--- Start EXTRACTED ENTRIES ---

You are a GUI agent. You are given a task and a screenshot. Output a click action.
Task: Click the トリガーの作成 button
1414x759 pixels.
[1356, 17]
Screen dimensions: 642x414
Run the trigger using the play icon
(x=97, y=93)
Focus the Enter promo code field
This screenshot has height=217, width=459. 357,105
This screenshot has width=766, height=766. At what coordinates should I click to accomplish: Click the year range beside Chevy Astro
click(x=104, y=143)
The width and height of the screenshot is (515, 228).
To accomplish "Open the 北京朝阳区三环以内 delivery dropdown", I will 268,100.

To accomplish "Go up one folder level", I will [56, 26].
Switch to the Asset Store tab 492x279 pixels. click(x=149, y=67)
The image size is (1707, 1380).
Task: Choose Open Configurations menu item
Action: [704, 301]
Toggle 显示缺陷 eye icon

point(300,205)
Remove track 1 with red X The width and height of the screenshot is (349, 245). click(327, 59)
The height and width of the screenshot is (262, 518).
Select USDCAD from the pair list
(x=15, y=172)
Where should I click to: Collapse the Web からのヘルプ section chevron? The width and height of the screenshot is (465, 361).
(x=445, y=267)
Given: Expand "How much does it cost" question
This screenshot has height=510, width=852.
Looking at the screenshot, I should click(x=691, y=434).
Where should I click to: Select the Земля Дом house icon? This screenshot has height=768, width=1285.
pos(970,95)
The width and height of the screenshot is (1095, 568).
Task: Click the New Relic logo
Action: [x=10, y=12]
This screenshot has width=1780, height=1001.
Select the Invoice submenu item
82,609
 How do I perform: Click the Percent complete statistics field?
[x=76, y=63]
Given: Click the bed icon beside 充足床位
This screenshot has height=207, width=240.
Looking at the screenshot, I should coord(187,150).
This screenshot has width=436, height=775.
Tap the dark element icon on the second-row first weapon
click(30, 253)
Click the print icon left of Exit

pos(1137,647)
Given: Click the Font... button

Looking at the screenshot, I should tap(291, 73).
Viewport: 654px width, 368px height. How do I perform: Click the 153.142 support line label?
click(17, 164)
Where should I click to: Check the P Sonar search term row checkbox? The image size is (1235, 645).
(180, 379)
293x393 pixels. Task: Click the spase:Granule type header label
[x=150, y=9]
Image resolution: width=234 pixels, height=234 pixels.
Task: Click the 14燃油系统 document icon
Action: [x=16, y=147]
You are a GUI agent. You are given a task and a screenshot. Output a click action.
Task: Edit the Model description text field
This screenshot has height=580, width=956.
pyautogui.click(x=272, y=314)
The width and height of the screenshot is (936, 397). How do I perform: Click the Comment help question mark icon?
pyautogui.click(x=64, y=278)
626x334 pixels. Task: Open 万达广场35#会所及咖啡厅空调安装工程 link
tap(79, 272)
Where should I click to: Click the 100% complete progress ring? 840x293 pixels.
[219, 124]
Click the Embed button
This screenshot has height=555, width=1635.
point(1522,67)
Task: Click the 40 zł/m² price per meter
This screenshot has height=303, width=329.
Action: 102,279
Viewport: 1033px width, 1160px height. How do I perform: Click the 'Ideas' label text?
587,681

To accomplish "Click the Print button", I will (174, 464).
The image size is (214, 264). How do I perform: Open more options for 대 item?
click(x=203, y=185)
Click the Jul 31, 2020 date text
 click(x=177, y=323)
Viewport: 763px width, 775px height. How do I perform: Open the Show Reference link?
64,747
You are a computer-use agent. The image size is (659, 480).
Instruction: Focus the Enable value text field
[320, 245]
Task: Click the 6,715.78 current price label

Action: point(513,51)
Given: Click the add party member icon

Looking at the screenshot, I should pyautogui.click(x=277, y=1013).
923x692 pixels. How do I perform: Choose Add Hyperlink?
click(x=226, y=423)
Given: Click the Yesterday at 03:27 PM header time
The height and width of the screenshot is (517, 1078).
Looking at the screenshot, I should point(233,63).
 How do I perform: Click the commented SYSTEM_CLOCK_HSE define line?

--- End EXTRACTED ENTRIES ---

▶ [TASK DIRECTIONS]:
Reproduce every one of the lines above verbatim.

▶ [WRITTEN REPLY]:
You are a GUI agent. You are given a task and a screenshot. Output a click action.
Task: Click the トリガーの作成 button
1414x759 pixels.
[1356, 17]
Screen dimensions: 642x414
Run the trigger using the play icon
(x=97, y=93)
Focus the Enter promo code field
This screenshot has height=217, width=459. 357,105
This screenshot has width=766, height=766. At what coordinates should I click to accomplish: Click the year range beside Chevy Astro
click(x=104, y=143)
The width and height of the screenshot is (515, 228).
To accomplish "Open the 北京朝阳区三环以内 delivery dropdown", I will 268,100.

To accomplish "Go up one folder level", I will [56, 26].
Switch to the Asset Store tab 492x279 pixels. click(x=149, y=67)
The image size is (1707, 1380).
Task: Choose Open Configurations menu item
Action: [704, 301]
Toggle 显示缺陷 eye icon

point(300,205)
Remove track 1 with red X The width and height of the screenshot is (349, 245). click(327, 59)
The height and width of the screenshot is (262, 518).
Select USDCAD from the pair list
(x=15, y=172)
Where should I click to: Collapse the Web からのヘルプ section chevron? The width and height of the screenshot is (465, 361).
(x=445, y=267)
Given: Expand "How much does it cost" question
This screenshot has height=510, width=852.
Looking at the screenshot, I should click(x=691, y=434).
Where should I click to: Select the Земля Дом house icon? This screenshot has height=768, width=1285.
pos(970,95)
The width and height of the screenshot is (1095, 568).
Task: Click the New Relic logo
Action: [x=10, y=12]
This screenshot has width=1780, height=1001.
Select the Invoice submenu item
82,609
 How do I perform: Click the Percent complete statistics field?
[x=76, y=63]
Given: Click the bed icon beside 充足床位
This screenshot has height=207, width=240.
Looking at the screenshot, I should coord(187,150).
This screenshot has width=436, height=775.
Tap the dark element icon on the second-row first weapon
click(30, 253)
Click the print icon left of Exit

pos(1137,647)
Given: Click the Font... button

Looking at the screenshot, I should tap(291, 73).
Viewport: 654px width, 368px height. How do I perform: Click the 153.142 support line label?
click(17, 164)
Where should I click to: Check the P Sonar search term row checkbox? The image size is (1235, 645).
(180, 379)
293x393 pixels. Task: Click the spase:Granule type header label
[x=150, y=9]
Image resolution: width=234 pixels, height=234 pixels.
Task: Click the 14燃油系统 document icon
Action: [x=16, y=147]
You are a GUI agent. You are given a task and a screenshot. Output a click action.
Task: Edit the Model description text field
This screenshot has height=580, width=956.
pyautogui.click(x=272, y=314)
The width and height of the screenshot is (936, 397). How do I perform: Click the Comment help question mark icon?
pyautogui.click(x=64, y=278)
626x334 pixels. Task: Open 万达广场35#会所及咖啡厅空调安装工程 link
tap(79, 272)
Where should I click to: Click the 100% complete progress ring? 840x293 pixels.
[219, 124]
Click the Embed button
This screenshot has height=555, width=1635.
point(1522,67)
Task: Click the 40 zł/m² price per meter
This screenshot has height=303, width=329.
Action: 102,279
Viewport: 1033px width, 1160px height. How do I perform: Click the 'Ideas' label text?
587,681

To accomplish "Click the Print button", I will (174, 464).
The image size is (214, 264). How do I perform: Open more options for 대 item?
click(x=203, y=185)
Click the Jul 31, 2020 date text
 click(x=177, y=323)
Viewport: 763px width, 775px height. How do I perform: Open the Show Reference link?
64,747
You are a computer-use agent. The image size is (659, 480).
Instruction: Focus the Enable value text field
[320, 245]
Task: Click the 6,715.78 current price label

Action: point(513,51)
Given: Click the add party member icon

Looking at the screenshot, I should pyautogui.click(x=277, y=1013).
923x692 pixels. How do I perform: Choose Add Hyperlink?
click(x=226, y=423)
Given: Click the Yesterday at 03:27 PM header time
The height and width of the screenshot is (517, 1078).
Looking at the screenshot, I should point(233,63).
 How do I perform: Click the commented SYSTEM_CLOCK_HSE define line?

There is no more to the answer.